━━ 本文 ━━
よく「なおざり」と「おざなり」がわからなくなる。
あと、「霊験あらたか」だったか「あらかた」だったかも、たまに不安になる(げんにいま僕は辞書をつかった)。
そういうのと似ているといっていいとおもうが、「老いさらばえる」も、なんだか口にしながら(文字にしながら)、隔靴掻痒、どうも輪郭のはっきりしない感じが甚だしい。なにか一文字たりないような、あるいは一文字多いような気がしてくる。
それというのはけっきょくのところそのことばの成り立ちについて疑問をもちながらぼんやりしたまま放っておくから起こるのだとおもう。
たとえば「なおざり」と「おざなり」は、それぞれ「等閑」「お座なり」と書くわけだが、「なおざり」の「閑」という字は「ひま」なわけで、そこからこのことばの「注意を払わないさま」を推測することはべつにむずかしくない(いま辞書フル活用してるけどネ!!)。
━━━
━━ 提供データ ━━
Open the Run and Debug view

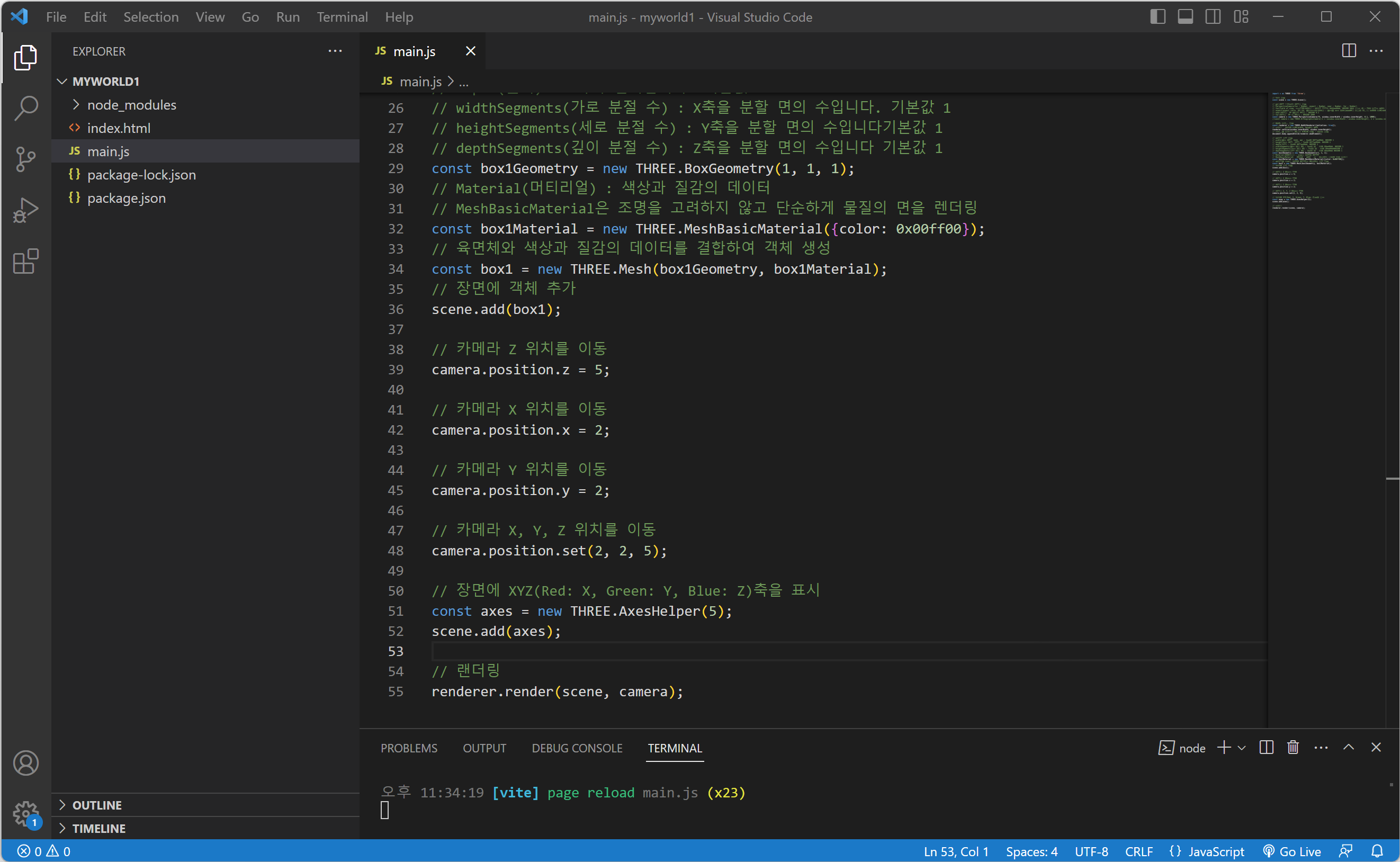(x=25, y=210)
━━━
> **作業指示**:
1 - 本文によると、「なおざり」は漢字でどう書くか。
2 - 本文の「よく「なおざり」と「おざなり」がわからなくなる。」から「おくから起こるのだとおもう。」までの部分を、一字一句そのまま書き写してください。

> **課題別解答**:
1 - 「等閑」と書く。

2 -
よく「なおざり」と「おざなり」がわからなくなる。
あと、「霊験あらたか」だったか「あらかた」だったかも、たまに不安になる(げんにいま僕は辞書をつかった)。
そういうのと似ているといっていいとおもうが、「老いさらばえる」も、なんだか口にしながら(文字にしながら)、隔靴掻痒、どうも輪郭のはっきりしない感じが甚だしい。なにか一文字たりないような、あるいは一文字多いような気がしてくる。
それというのはけっきょくのところそのことばの成り立ちについて疑問をもちながらぼんやりしたまま放っておくから起こるのだとおもう。